On 28 April 2016, the European Parliament published a press release announcing that it has voted in plenary to adopt the proposed Regulation on indices used as benchmarks in financial instruments and financial contracts or to measure the performance of investment funds (Benchmark Regulation). The European Commission published a press release welcoming the Parliament's vote. The final text of the Benchmark Regulation adopted by the Parliament has not yet been made available.

  • The Benchmark Regulation will enter into force following formal adoption by the Council (which is expected in May 2016) and publication in the official journal. The majority of provisions will apply 18 months thereafter (likely early 2018) with some provisions applying on the day it comes into force. 
  • The Benchmark Regulation introduces a new EU regime regulating producers of, contributors to and users of benchmarks
  • Supervised entities (including UCITS, UCITS ManCos, AIFs and AIFMs) will not be permitted to use unregulated benchmarks. 
  • Non-EU benchmarks can only be used in the EU if the benchmark is qualified under the third country regime.

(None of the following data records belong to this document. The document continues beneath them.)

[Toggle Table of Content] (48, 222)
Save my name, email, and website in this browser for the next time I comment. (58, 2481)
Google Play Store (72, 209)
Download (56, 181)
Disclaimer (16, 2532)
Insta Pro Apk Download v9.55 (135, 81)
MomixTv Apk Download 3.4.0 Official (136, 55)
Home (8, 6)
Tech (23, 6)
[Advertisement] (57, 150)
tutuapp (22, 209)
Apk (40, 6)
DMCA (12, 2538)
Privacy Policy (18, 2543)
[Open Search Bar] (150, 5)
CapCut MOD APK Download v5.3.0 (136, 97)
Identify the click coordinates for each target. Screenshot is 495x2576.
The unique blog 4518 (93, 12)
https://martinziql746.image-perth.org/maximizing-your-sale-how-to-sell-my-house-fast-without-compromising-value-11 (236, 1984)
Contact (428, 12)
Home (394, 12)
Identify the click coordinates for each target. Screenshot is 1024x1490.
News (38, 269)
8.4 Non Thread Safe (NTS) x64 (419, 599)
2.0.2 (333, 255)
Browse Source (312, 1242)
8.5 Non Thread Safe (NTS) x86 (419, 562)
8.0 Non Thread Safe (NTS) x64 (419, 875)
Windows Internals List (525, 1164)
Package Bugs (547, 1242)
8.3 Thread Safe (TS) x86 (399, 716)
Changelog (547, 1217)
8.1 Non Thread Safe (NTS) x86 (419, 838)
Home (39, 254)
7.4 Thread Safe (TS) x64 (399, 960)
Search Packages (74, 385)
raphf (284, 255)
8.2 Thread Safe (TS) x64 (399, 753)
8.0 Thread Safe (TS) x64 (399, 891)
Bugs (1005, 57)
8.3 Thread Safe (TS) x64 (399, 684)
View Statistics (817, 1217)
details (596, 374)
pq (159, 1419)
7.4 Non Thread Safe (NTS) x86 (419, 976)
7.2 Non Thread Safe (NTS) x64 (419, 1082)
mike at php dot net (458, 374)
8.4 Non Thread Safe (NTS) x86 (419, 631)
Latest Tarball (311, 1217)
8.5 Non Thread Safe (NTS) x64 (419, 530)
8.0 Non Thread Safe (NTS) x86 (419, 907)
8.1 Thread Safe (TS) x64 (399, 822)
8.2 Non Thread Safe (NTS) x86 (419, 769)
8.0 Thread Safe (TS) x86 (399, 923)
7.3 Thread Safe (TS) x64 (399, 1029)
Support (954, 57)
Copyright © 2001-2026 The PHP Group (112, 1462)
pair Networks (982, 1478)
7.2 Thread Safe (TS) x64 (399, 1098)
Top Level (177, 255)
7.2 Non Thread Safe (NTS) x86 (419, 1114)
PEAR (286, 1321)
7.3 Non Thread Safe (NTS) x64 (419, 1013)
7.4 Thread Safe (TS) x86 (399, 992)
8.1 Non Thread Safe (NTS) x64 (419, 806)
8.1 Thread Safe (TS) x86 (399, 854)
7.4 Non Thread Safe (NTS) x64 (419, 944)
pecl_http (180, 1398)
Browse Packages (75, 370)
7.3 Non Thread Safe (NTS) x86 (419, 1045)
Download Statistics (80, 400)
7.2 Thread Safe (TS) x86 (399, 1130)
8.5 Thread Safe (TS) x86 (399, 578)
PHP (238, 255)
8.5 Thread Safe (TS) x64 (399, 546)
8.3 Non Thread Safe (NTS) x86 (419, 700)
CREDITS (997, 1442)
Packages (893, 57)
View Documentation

  • The Benchmark Regulation aims to contribute to the accuracy and integrity of benchmarks used in financial instruments and financial contracts by:
    • ensuring that benchmark administrators are subject to prior authorisation and on-going supervision depending on the type of benchmark (e.g. commodity or interest-rate benchmarks);
    • improving their governance (e.g. management of conflicts of interest) and requiring greater transparency of how a benchmark is produced;
    • ensuring the appropriate supervision of critical benchmarks, such as Euribor/Libor, the failure of which might create risks for many market participants and even for the functioning and integrity of markets of financial stability.
  • Existing UCITS and AIFs will need to ensure that the benchmarks they use are working to comply with the Benchmark Regulation or find an alternative. For UCITS prospectuses approved prior to the end of the transitional period (18 months after the Benchmark Regulation enters into force) the underlying documentation will need to be updated at the next update and in any event no later than 12 months thereafter.
  • Supervised entities that issue financial instruments that reference a benchmark must produce "robust written plans" that set out the actions they would take should the benchmark materially change or cease to be produced. On request, these plans must be provided to the relevant competent authority.
  • The regulation implements and is in line with the principles for oil price reporting agencies and financial benchmarks agreed at international level by the International Organization of Securities Commissions (IOSCO) in 2012 and 2013.